**What you will do:** Gather every line in the rows below that contains the string "icon". Case counts.

(Dataset items)
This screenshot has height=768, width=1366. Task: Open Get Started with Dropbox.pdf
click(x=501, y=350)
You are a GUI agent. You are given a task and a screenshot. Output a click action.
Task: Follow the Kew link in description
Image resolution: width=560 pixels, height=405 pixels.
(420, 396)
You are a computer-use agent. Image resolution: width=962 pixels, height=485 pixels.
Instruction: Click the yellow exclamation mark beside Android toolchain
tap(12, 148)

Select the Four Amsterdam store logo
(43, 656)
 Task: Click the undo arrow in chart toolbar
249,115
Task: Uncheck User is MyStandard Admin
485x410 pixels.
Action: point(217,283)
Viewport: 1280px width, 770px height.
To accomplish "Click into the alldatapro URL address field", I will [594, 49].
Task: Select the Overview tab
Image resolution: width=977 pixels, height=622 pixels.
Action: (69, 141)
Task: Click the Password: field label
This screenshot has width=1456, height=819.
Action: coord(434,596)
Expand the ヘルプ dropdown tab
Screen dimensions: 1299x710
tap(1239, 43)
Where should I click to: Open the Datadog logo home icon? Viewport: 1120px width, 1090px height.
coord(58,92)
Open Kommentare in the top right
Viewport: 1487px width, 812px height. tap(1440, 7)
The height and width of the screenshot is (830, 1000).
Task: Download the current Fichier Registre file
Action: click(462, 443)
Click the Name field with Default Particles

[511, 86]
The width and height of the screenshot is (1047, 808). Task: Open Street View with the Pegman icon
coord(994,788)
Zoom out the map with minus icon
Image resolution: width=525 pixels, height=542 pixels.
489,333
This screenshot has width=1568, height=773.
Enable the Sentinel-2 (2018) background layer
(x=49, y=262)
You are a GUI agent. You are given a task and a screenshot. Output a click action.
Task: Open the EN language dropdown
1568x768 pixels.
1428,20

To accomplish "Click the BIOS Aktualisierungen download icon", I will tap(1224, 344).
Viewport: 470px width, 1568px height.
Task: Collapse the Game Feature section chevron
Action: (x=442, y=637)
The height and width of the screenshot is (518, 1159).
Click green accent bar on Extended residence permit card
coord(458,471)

**Finished exercise:**
Where should I click to: Open the Datadog logo home icon? Viewport: 1120px width, 1090px height.
The width and height of the screenshot is (1047, 808). Task: Open Street View with the Pegman icon
Zoom out the map with minus icon
To accomplish "Click the BIOS Aktualisierungen download icon", I will tap(1224, 344).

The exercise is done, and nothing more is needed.